## START INFORMATION SUPPLIED
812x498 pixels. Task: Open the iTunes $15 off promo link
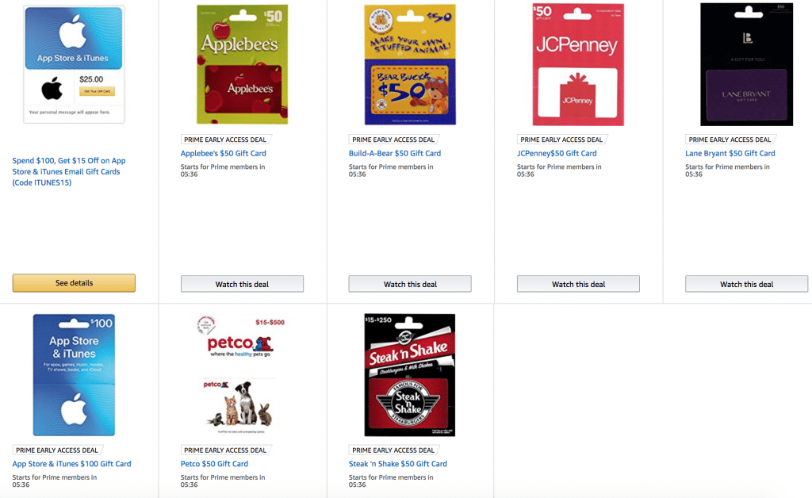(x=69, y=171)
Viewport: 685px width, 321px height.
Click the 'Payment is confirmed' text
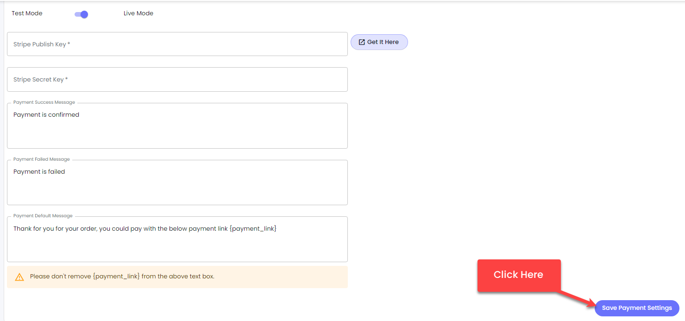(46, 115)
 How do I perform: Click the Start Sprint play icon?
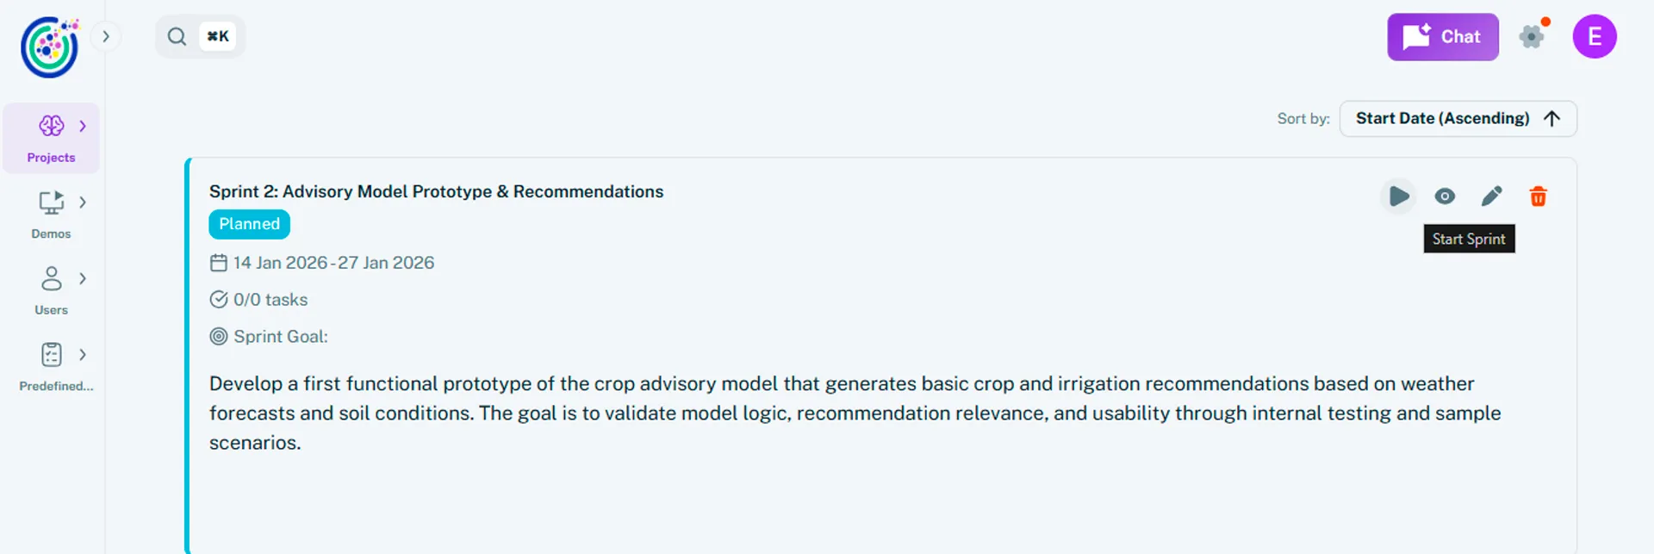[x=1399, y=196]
## END INFORMATION SUPPLIED
## START INFORMATION SUPPLIED
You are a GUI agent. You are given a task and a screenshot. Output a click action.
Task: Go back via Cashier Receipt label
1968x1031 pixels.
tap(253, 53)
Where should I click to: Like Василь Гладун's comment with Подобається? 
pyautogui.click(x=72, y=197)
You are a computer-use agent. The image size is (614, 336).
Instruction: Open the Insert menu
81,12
## END INFORMATION SUPPLIED
## START INFORMATION SUPPLIED
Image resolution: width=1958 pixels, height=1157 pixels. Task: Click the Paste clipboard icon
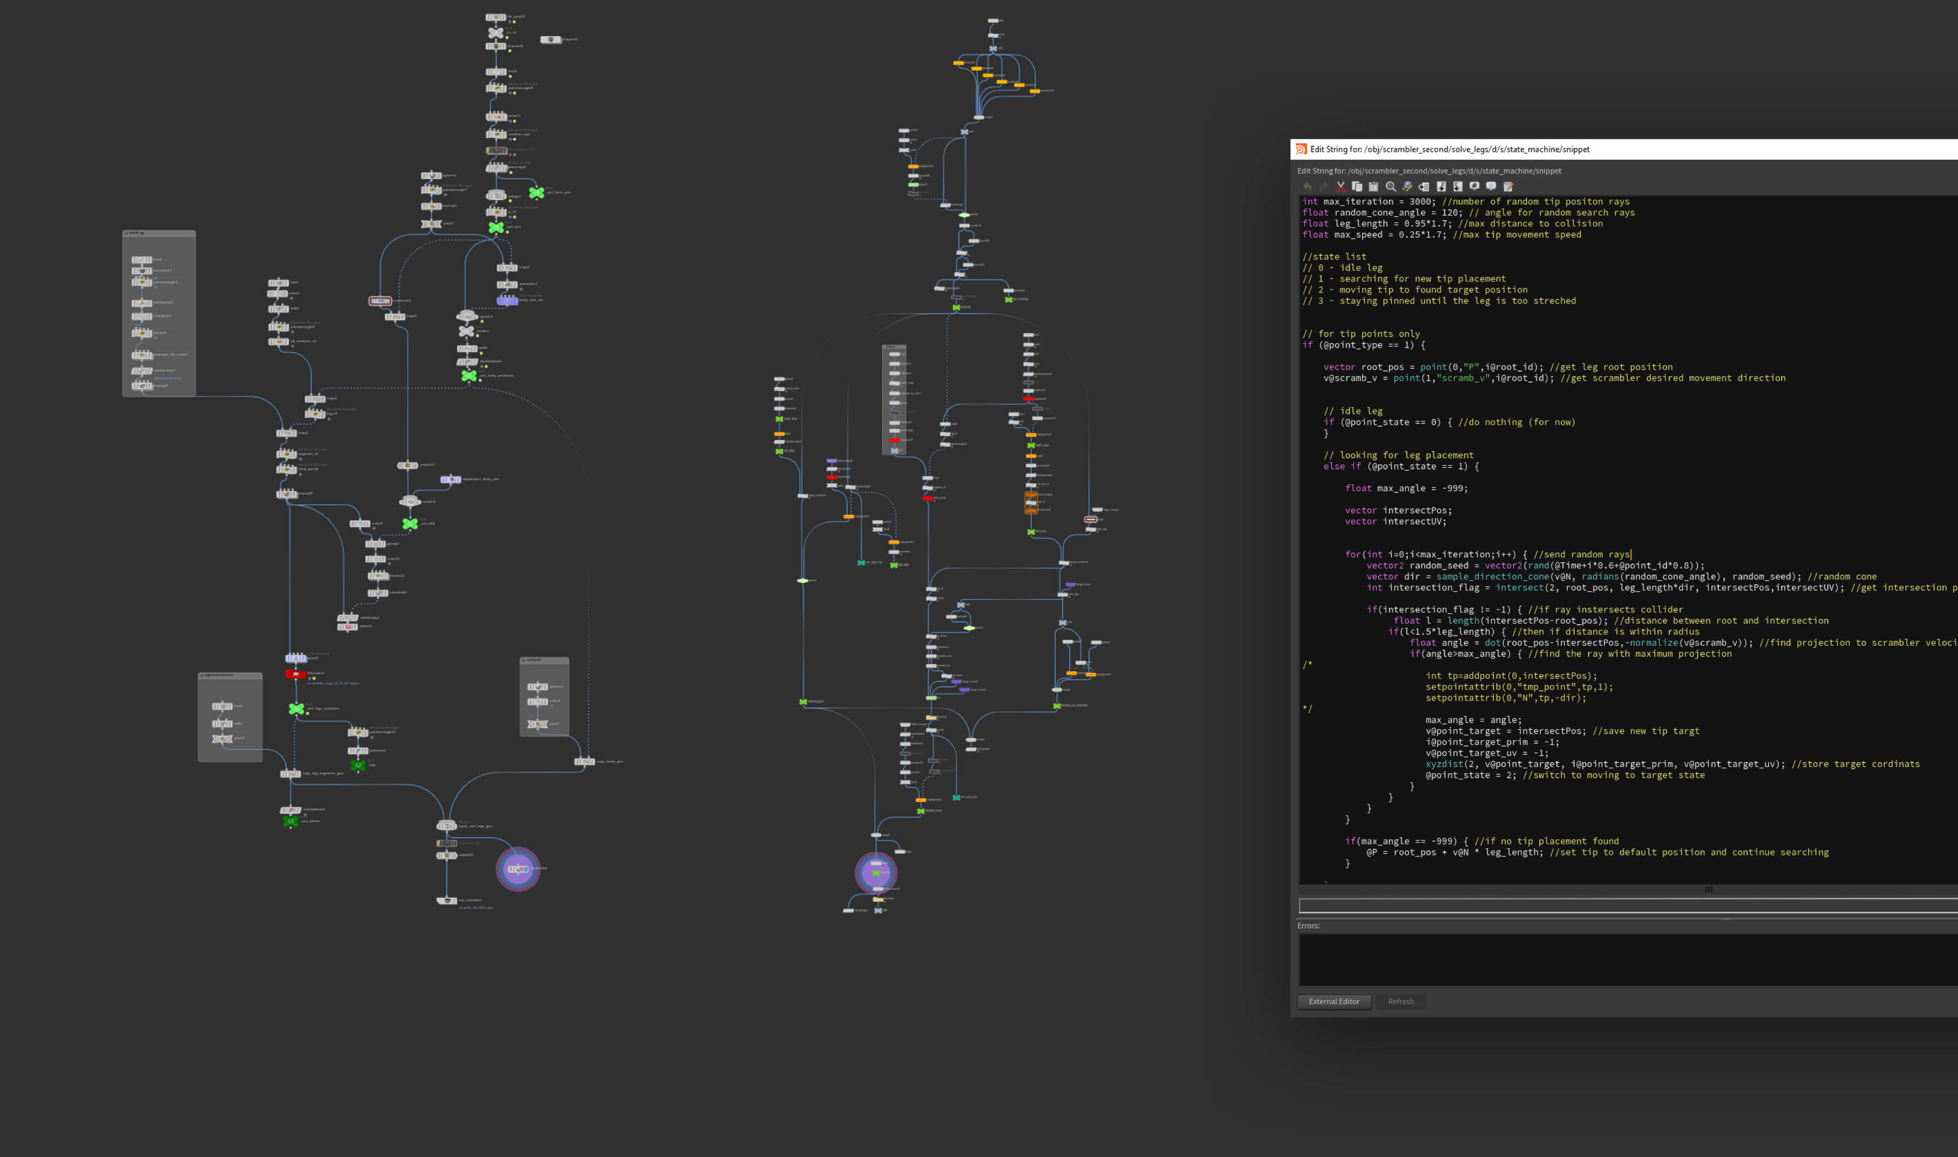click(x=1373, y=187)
## END INFORMATION SUPPLIED
## GIVEN TASK
Retype the listing from the line with "Viewport: 685px width, 321px height." up to and including the line with "[x=1399, y=196]". Leave the pictures out of your copy.

## FINAL ANSWER
Viewport: 685px width, 321px height.
Click the 'Payment is confirmed' text
(46, 115)
 How do I perform: Click the Start Sprint play icon?
[x=1399, y=196]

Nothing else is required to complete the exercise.